Opera, November 2012
GEORGE HALL
 
Carmen, Bizet
 
 

Carmen, Bizet Genia Kühmeier (Micaëla), Christina Landshamer (Frasquita), Magdalena Kožená (Carmen), Rachel Frenkel (Mercédès), Jonas Kaufmann (Don José́), Simone del Savio (Dancaïre), Jean-Paul Fouchécourt (Remendado), André Schuen (Moralès), Kostas Smoriginas (Escamillo), Christian van Horn (Zuniga), Chorus of the Berlin Staatsoper, Berlin Philharmonic Orchestra, c. Simon Rattle. EMI 440 2852 (two CDs)

After the same cast and conductor’s appearances with his orchestra at the Salzburg Easter Festival in a fully staged production, followed by concert performances at the Berlin Philharmonie, the entire company decamped to the studio to make this by then well-beddedin account of Bizet’s opera. Its chief assets are the orchestral contribution and Rattle himself. Now ten years into their relationship, their rapport is complete. The playing is delivered with exemplary precision and textural clarity, while the choral singing, too, is clean and airy. Throughout, Rattle captures the score’s lightness and grace, even at times when passion takes over. From these points of view, this is an appreciable Carmen.

Unfortunately, the Oeser edition— long ago discredited, and excoriated in these pages (and others) by Bizet experts ever since it appeared—turns up yet again. Given that there are better alternatives, this is in itself baffling. Though the point is made that we have here a version of the opera with authentic dialogue (Bizet did not live long enough to write his own recitatives), most of the spoken text is actually cut.

Of the cast, Jonas Kaufmann stands out for his vocal presence and imaginative artistry as Don José. Though his tone lower down grows ever more baritonal (the duet with Kostas Smoriginas’s Escamillo sometimes sounds like two baritones fighting a vocal duel), there’s no sense of break as it climbs into the higher regions, where its tenorial shine is unimpaired. Scrupulous in observing dynamic markings, Kaufmann also supplies dramatic urgency in every phrase; you sense that he lives the role. He’s far and away the best of the principals.

Magdalena Kožená’s Carmen is frankly a disappointment. She’s at her best in the final scene, where Kaufmann’s dramatic fire seems to spark something in her. Her solo in the Card Scene is also engaged. Elsewhere, she registers as small-scale and colourless, most of all in such set-pieces as the habanera and seguidilla, which fall pretty flat, not helped by the fact that she makes so little of the text. This is a good-girl Carmen, encroaching not just on Micaëla’s man but also on her artistic territory.
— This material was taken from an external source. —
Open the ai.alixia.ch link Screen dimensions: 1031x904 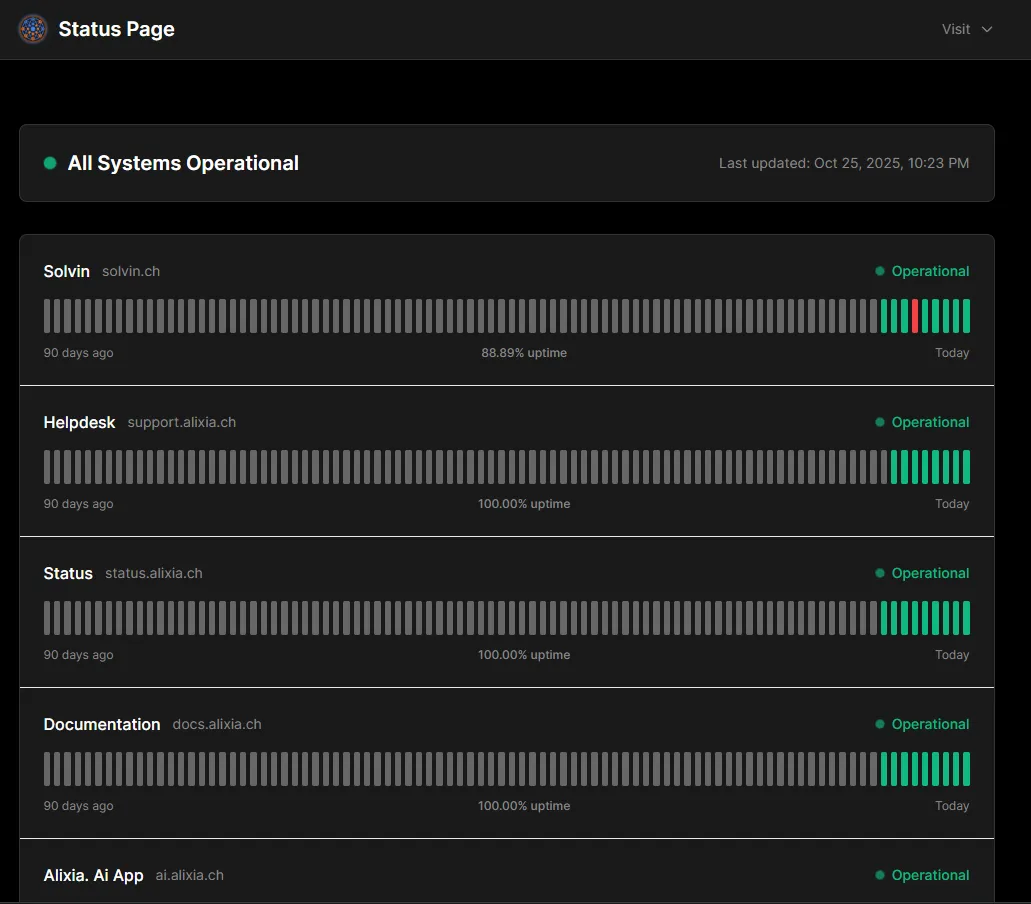[x=190, y=875]
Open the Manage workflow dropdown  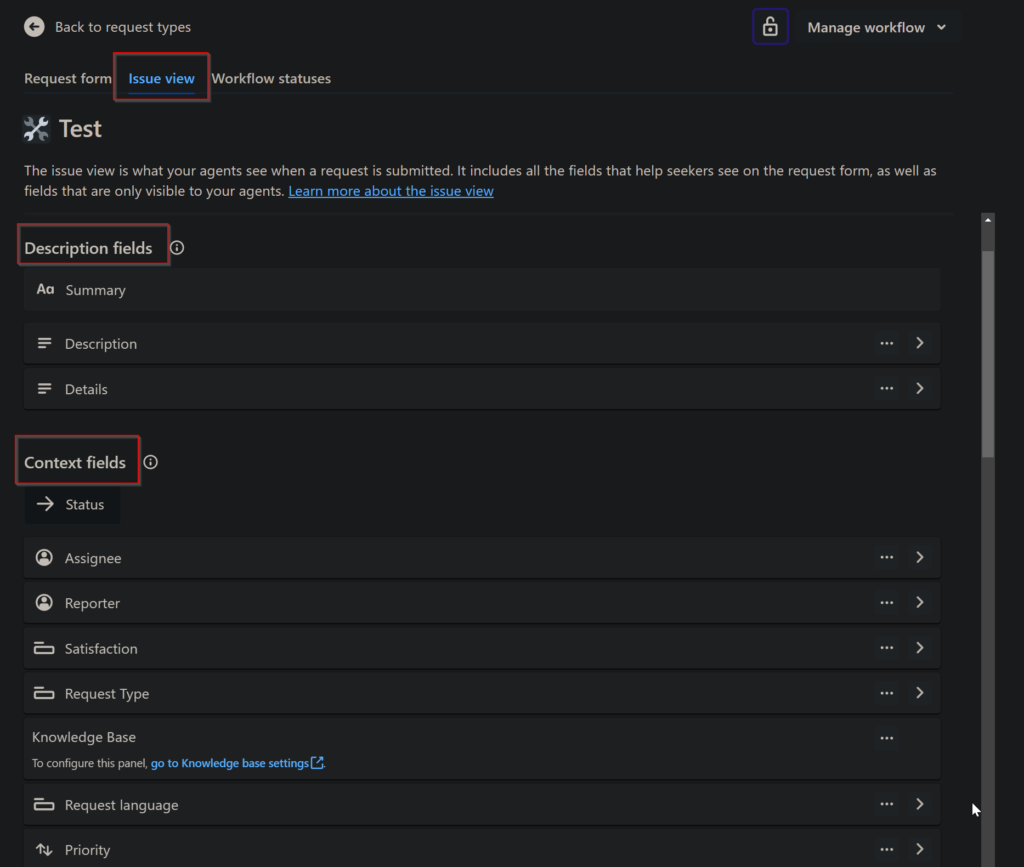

In the soprano role Genia Kühmeier doesn’t offer enough contrast or dramatic warmth in a reading that is similarly small-scale and charmless. Her best moment, fortunately, is her Act 3 aria; though even there one feels little depth of foundation to the tone. Smoriginas is again limited in impact, hampered by poor French and a characterless reading of the part, even in the Toreador’s Song. Taken altogether, the result is lacking far too much to enter the list of classic accounts.